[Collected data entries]
━━━━━━━━━━
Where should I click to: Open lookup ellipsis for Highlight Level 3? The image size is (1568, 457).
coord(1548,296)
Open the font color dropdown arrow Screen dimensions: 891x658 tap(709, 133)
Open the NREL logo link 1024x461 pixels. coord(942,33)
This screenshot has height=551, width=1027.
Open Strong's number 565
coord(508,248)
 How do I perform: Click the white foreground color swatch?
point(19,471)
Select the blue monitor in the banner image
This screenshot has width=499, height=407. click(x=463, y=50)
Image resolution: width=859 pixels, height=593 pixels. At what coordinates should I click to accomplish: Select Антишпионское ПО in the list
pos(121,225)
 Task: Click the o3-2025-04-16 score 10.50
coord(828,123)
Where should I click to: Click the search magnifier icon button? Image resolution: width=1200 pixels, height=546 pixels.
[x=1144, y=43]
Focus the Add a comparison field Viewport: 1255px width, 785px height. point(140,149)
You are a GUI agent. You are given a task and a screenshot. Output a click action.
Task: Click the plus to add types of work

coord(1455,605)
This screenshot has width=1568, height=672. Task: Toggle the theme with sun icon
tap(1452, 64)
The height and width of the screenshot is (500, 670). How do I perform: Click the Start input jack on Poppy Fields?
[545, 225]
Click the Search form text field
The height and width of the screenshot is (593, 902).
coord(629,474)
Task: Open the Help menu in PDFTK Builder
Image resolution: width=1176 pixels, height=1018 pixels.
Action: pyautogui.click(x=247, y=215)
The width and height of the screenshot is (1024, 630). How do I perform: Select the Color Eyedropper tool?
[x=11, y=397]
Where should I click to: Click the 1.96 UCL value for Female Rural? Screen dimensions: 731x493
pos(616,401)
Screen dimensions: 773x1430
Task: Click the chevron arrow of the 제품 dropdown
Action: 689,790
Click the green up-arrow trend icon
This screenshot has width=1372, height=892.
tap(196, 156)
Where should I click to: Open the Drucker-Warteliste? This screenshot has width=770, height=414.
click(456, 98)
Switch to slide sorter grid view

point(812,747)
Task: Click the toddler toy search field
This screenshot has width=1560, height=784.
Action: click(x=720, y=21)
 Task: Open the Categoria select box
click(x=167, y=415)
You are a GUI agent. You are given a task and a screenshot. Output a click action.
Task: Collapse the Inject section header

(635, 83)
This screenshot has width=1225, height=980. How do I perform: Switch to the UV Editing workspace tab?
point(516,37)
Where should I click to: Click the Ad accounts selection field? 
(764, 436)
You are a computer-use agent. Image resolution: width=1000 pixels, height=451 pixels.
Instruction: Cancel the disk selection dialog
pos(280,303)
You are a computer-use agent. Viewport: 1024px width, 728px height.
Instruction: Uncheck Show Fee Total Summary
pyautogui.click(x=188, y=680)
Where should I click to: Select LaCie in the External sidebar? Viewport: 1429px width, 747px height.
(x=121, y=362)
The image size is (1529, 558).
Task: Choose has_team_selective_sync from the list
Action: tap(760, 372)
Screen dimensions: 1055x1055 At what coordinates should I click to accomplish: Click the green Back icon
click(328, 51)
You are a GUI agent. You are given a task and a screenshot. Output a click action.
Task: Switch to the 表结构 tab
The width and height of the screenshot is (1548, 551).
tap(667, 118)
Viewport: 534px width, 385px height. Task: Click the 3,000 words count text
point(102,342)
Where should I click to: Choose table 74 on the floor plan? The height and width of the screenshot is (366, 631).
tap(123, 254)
━━━━━━━━━━
[YOUR GOAL]
The full set of records above is to be printed exactly as it appears.

[ANSWER TO THE EXERCISE]
Where should I click to: Open lookup ellipsis for Highlight Level 3? The image size is (1568, 457).
coord(1548,296)
Open the font color dropdown arrow Screen dimensions: 891x658 tap(709, 133)
Open the NREL logo link 1024x461 pixels. coord(942,33)
This screenshot has height=551, width=1027.
Open Strong's number 565
coord(508,248)
 How do I perform: Click the white foreground color swatch?
point(19,471)
Select the blue monitor in the banner image
This screenshot has width=499, height=407. click(x=463, y=50)
Image resolution: width=859 pixels, height=593 pixels. At what coordinates should I click to accomplish: Select Антишпионское ПО in the list
pos(121,225)
 Task: Click the o3-2025-04-16 score 10.50
coord(828,123)
Where should I click to: Click the search magnifier icon button? Image resolution: width=1200 pixels, height=546 pixels.
[x=1144, y=43]
Focus the Add a comparison field Viewport: 1255px width, 785px height. point(140,149)
You are a GUI agent. You are given a task and a screenshot. Output a click action.
Task: Click the plus to add types of work

coord(1455,605)
This screenshot has width=1568, height=672. Task: Toggle the theme with sun icon
tap(1452, 64)
The height and width of the screenshot is (500, 670). How do I perform: Click the Start input jack on Poppy Fields?
[545, 225]
Click the Search form text field
The height and width of the screenshot is (593, 902).
coord(629,474)
Task: Open the Help menu in PDFTK Builder
Image resolution: width=1176 pixels, height=1018 pixels.
Action: pyautogui.click(x=247, y=215)
The width and height of the screenshot is (1024, 630). How do I perform: Select the Color Eyedropper tool?
[x=11, y=397]
Where should I click to: Click the 1.96 UCL value for Female Rural? Screen dimensions: 731x493
pos(616,401)
Screen dimensions: 773x1430
Task: Click the chevron arrow of the 제품 dropdown
Action: 689,790
Click the green up-arrow trend icon
This screenshot has width=1372, height=892.
tap(196, 156)
Where should I click to: Open the Drucker-Warteliste? This screenshot has width=770, height=414.
click(456, 98)
Switch to slide sorter grid view

point(812,747)
Task: Click the toddler toy search field
This screenshot has width=1560, height=784.
Action: click(x=720, y=21)
 Task: Open the Categoria select box
click(x=167, y=415)
You are a GUI agent. You are given a task and a screenshot. Output a click action.
Task: Collapse the Inject section header

(635, 83)
This screenshot has width=1225, height=980. How do I perform: Switch to the UV Editing workspace tab?
point(516,37)
Where should I click to: Click the Ad accounts selection field? 
(764, 436)
You are a computer-use agent. Image resolution: width=1000 pixels, height=451 pixels.
Instruction: Cancel the disk selection dialog
pos(280,303)
You are a computer-use agent. Viewport: 1024px width, 728px height.
Instruction: Uncheck Show Fee Total Summary
pyautogui.click(x=188, y=680)
Where should I click to: Select LaCie in the External sidebar? Viewport: 1429px width, 747px height.
(x=121, y=362)
The image size is (1529, 558).
Task: Choose has_team_selective_sync from the list
Action: tap(760, 372)
Screen dimensions: 1055x1055 At what coordinates should I click to accomplish: Click the green Back icon
click(328, 51)
You are a GUI agent. You are given a task and a screenshot. Output a click action.
Task: Switch to the 表结构 tab
The width and height of the screenshot is (1548, 551).
tap(667, 118)
Viewport: 534px width, 385px height. Task: Click the 3,000 words count text
point(102,342)
Where should I click to: Choose table 74 on the floor plan? The height and width of the screenshot is (366, 631).
tap(123, 254)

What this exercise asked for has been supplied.